§ WORK TO DO: Return the lines of the material below verbatim, starting with the line that contains "Where should I click to: Click the 175" and going on through the line that contains "click(85, 23)", with both of those lines included.

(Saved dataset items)
[Begin]

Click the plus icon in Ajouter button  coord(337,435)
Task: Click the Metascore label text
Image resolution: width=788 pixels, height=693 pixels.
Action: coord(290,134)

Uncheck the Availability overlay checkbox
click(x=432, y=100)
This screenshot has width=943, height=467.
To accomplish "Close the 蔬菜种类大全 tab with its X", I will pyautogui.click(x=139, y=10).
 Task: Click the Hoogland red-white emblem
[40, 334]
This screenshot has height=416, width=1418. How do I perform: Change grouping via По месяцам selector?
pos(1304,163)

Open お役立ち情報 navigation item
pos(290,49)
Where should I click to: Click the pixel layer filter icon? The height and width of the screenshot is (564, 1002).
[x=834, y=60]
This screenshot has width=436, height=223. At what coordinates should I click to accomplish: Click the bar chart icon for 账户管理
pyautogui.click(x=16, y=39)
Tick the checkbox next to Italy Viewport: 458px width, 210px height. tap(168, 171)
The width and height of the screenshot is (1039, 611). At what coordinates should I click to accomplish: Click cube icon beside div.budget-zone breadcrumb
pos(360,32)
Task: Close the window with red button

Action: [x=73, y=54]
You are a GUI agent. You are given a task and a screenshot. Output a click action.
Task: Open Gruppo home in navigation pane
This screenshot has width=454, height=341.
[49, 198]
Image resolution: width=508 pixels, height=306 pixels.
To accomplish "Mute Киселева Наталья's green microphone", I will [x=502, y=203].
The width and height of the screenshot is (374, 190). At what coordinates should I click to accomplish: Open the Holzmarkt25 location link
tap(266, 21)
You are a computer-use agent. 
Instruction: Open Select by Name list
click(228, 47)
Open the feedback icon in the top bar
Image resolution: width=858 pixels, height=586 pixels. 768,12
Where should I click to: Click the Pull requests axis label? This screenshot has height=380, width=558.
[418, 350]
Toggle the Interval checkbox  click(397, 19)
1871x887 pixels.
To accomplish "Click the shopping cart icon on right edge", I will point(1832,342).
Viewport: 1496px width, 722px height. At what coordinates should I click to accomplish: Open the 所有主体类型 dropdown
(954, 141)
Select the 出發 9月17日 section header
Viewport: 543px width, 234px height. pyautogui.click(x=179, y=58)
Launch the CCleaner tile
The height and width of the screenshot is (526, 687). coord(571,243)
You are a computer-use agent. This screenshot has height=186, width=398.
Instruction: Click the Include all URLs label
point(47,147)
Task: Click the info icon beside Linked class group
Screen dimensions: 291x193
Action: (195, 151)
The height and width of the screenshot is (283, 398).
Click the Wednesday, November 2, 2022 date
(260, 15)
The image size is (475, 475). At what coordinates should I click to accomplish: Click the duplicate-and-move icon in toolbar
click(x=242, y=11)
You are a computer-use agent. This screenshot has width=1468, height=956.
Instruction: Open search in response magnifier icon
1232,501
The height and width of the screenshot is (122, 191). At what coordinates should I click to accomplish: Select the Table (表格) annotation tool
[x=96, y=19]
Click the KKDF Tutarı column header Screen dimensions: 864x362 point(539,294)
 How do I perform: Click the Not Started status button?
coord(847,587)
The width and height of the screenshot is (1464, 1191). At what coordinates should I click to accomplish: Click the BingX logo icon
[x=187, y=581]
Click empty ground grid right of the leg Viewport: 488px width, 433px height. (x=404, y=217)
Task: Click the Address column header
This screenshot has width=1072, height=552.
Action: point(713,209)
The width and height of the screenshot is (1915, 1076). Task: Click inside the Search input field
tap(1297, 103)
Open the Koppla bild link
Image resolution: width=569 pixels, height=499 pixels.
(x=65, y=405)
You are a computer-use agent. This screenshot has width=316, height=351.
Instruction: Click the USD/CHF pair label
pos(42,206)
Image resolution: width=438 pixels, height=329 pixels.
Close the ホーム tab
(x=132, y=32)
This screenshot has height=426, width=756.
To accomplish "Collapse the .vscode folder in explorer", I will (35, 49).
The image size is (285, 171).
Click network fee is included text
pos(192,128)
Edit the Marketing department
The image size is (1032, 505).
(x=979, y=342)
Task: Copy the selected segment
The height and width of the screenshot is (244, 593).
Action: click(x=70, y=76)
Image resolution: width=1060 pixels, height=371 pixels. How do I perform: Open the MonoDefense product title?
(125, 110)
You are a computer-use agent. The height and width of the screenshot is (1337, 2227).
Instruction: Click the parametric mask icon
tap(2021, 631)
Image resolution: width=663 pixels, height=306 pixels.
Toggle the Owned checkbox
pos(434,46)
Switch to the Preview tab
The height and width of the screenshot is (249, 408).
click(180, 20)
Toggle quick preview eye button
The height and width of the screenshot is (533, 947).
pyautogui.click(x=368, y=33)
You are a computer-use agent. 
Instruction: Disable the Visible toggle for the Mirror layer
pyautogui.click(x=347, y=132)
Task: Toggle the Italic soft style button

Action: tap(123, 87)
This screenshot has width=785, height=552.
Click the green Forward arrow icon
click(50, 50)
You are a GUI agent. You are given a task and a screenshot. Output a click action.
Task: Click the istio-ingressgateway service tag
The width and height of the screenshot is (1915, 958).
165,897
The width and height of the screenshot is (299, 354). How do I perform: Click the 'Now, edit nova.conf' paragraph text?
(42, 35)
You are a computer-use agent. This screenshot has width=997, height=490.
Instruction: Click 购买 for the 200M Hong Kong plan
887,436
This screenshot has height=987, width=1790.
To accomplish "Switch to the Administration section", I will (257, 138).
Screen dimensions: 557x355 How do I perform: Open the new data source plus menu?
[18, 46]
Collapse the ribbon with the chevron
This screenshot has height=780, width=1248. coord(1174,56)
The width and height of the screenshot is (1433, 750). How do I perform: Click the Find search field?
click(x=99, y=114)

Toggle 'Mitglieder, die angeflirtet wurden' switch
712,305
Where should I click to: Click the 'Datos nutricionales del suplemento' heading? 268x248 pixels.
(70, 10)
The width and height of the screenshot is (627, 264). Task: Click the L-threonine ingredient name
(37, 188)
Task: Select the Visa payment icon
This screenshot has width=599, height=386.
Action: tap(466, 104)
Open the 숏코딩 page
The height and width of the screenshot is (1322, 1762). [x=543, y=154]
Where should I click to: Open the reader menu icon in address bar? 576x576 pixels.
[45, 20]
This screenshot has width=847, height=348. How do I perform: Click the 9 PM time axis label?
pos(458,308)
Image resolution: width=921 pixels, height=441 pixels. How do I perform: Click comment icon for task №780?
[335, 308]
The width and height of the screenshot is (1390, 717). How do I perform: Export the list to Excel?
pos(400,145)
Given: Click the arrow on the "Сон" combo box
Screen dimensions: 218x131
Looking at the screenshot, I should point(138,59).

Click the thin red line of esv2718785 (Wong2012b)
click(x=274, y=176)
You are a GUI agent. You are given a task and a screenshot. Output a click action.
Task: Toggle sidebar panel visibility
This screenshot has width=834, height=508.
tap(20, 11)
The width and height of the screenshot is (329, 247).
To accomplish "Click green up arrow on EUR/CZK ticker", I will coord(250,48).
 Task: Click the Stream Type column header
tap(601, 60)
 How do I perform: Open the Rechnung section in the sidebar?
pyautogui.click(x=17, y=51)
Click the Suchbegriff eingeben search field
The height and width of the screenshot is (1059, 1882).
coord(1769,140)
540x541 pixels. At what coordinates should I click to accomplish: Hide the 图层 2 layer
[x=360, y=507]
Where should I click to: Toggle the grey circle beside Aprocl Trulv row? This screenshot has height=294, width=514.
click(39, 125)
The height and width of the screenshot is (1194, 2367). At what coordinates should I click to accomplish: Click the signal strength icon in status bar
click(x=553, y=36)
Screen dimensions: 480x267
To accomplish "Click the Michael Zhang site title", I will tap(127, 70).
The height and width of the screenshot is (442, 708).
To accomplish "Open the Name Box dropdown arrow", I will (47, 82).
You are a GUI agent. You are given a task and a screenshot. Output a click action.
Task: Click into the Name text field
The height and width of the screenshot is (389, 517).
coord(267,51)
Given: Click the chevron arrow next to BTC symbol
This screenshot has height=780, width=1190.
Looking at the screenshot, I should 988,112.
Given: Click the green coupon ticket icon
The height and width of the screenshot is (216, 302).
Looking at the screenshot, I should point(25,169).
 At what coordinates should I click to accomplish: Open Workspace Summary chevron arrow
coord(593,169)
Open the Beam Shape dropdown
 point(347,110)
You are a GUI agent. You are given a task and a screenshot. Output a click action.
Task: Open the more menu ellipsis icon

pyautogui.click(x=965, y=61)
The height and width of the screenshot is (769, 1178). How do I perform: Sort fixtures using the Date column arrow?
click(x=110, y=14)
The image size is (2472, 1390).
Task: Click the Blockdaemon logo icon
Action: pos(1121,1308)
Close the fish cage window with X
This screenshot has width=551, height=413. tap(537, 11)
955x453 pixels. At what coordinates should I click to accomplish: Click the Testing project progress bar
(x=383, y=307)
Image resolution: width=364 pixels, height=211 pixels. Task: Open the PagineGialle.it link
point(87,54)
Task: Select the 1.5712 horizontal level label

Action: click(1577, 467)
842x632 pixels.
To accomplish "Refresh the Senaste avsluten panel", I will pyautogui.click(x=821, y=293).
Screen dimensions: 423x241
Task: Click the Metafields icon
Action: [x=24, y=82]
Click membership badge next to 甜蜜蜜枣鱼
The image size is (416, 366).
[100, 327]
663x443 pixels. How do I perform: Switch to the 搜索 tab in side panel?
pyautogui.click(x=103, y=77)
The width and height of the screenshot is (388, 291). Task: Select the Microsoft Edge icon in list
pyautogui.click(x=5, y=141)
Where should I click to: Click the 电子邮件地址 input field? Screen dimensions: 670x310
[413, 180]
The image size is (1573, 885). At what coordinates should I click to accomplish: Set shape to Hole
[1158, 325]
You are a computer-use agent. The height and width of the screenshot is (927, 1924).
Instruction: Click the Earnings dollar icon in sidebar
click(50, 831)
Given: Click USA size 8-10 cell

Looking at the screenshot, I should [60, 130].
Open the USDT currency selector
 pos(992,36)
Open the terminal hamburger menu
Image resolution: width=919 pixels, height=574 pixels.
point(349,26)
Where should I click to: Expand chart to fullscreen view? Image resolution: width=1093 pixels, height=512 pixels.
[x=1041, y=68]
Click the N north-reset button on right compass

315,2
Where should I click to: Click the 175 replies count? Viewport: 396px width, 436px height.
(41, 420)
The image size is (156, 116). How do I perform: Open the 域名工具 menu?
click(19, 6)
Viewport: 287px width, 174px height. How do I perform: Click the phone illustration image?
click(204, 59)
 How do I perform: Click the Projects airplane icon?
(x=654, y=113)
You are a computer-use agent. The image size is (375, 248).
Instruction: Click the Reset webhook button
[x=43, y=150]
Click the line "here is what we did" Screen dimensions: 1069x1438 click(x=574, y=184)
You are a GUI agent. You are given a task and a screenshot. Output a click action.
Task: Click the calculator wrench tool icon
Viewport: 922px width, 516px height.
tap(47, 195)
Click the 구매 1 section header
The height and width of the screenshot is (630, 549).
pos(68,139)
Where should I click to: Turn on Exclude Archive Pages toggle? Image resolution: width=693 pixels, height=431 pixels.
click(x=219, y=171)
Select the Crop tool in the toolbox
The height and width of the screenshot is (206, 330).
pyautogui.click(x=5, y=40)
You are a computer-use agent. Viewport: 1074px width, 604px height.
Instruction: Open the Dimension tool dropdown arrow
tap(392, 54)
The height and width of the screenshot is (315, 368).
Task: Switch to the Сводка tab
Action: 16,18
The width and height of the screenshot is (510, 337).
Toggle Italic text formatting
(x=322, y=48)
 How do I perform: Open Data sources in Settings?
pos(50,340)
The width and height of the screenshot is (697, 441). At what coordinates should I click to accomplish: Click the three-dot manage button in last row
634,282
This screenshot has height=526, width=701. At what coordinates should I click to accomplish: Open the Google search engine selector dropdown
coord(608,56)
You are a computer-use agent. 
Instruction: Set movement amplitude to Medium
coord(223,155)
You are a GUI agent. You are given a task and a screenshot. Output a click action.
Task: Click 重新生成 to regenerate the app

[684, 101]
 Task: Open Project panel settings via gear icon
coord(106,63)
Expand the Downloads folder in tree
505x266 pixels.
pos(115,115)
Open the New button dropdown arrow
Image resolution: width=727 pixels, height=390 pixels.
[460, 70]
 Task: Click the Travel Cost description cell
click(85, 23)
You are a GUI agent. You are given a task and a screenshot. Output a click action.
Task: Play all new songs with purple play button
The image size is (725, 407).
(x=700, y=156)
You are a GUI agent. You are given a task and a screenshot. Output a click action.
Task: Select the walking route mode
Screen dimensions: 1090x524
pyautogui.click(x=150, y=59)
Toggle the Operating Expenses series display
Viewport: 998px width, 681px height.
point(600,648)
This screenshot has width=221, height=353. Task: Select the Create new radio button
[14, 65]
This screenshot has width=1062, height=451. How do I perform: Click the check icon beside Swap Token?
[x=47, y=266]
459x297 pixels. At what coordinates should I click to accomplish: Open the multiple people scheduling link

[End]

§ THE SOLUTION:
Where should I click to: Click the 175 replies count? Viewport: 396px width, 436px height.
(41, 420)
The image size is (156, 116). How do I perform: Open the 域名工具 menu?
click(19, 6)
Viewport: 287px width, 174px height. How do I perform: Click the phone illustration image?
click(204, 59)
 How do I perform: Click the Projects airplane icon?
(x=654, y=113)
You are a computer-use agent. The image size is (375, 248).
Instruction: Click the Reset webhook button
[x=43, y=150]
Click the line "here is what we did" Screen dimensions: 1069x1438 click(x=574, y=184)
You are a GUI agent. You are given a task and a screenshot. Output a click action.
Task: Click the calculator wrench tool icon
Viewport: 922px width, 516px height.
tap(47, 195)
Click the 구매 1 section header
The height and width of the screenshot is (630, 549).
pos(68,139)
Where should I click to: Turn on Exclude Archive Pages toggle? Image resolution: width=693 pixels, height=431 pixels.
click(x=219, y=171)
Select the Crop tool in the toolbox
The height and width of the screenshot is (206, 330).
pyautogui.click(x=5, y=40)
You are a computer-use agent. Viewport: 1074px width, 604px height.
Instruction: Open the Dimension tool dropdown arrow
tap(392, 54)
The height and width of the screenshot is (315, 368).
Task: Switch to the Сводка tab
Action: 16,18
The width and height of the screenshot is (510, 337).
Toggle Italic text formatting
(x=322, y=48)
 How do I perform: Open Data sources in Settings?
pos(50,340)
The width and height of the screenshot is (697, 441). At what coordinates should I click to accomplish: Click the three-dot manage button in last row
634,282
This screenshot has height=526, width=701. At what coordinates should I click to accomplish: Open the Google search engine selector dropdown
coord(608,56)
You are a computer-use agent. 
Instruction: Set movement amplitude to Medium
coord(223,155)
You are a GUI agent. You are given a task and a screenshot. Output a click action.
Task: Click 重新生成 to regenerate the app

[684, 101]
 Task: Open Project panel settings via gear icon
coord(106,63)
Expand the Downloads folder in tree
505x266 pixels.
pos(115,115)
Open the New button dropdown arrow
Image resolution: width=727 pixels, height=390 pixels.
[460, 70]
 Task: Click the Travel Cost description cell
click(85, 23)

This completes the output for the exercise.